Reproduce word for word the stretch of items from the line containing "Task: Select the Cadastral" through the line containing "coord(258,82)", including both of those lines.

=======

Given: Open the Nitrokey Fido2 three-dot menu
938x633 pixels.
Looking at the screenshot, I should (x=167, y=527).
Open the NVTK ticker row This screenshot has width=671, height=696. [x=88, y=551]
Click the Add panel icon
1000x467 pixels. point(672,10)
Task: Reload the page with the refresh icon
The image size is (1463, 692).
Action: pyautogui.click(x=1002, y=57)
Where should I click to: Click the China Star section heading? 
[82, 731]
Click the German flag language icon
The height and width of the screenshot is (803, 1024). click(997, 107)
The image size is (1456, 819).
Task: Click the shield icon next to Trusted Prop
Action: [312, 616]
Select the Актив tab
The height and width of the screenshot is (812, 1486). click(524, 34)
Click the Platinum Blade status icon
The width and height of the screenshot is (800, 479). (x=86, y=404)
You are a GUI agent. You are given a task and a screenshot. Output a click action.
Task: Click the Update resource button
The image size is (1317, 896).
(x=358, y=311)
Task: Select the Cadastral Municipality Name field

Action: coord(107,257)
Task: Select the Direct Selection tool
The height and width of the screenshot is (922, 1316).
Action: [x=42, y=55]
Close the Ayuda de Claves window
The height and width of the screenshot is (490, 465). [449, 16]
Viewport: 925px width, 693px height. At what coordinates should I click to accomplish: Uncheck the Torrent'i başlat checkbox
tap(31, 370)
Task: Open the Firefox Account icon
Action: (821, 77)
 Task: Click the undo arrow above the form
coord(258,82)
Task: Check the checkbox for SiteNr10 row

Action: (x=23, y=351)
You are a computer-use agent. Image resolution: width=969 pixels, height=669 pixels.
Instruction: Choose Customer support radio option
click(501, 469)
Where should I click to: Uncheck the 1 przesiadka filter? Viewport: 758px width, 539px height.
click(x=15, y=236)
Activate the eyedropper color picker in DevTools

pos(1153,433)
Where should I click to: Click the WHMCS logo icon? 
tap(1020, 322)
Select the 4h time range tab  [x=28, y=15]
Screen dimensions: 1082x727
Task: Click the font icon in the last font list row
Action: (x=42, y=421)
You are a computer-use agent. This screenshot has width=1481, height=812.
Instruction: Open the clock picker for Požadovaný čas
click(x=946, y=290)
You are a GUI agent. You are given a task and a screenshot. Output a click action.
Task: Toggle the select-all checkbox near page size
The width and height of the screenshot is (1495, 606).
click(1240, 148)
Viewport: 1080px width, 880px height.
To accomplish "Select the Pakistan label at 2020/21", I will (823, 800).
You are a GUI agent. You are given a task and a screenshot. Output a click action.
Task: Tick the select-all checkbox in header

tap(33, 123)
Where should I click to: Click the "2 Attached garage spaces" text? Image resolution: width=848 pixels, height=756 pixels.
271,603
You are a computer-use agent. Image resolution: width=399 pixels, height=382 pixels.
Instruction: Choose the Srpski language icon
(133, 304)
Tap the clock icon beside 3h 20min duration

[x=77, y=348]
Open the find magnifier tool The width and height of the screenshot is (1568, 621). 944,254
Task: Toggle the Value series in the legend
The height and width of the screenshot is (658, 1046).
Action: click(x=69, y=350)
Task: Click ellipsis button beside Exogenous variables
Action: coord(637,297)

=======

* _Result of the exercise_:
Task: Select the Cadastral Municipality Name field

Action: coord(107,257)
Task: Select the Direct Selection tool
The height and width of the screenshot is (922, 1316).
Action: [x=42, y=55]
Close the Ayuda de Claves window
The height and width of the screenshot is (490, 465). [449, 16]
Viewport: 925px width, 693px height. At what coordinates should I click to accomplish: Uncheck the Torrent'i başlat checkbox
tap(31, 370)
Task: Open the Firefox Account icon
Action: (821, 77)
 Task: Click the undo arrow above the form
coord(258,82)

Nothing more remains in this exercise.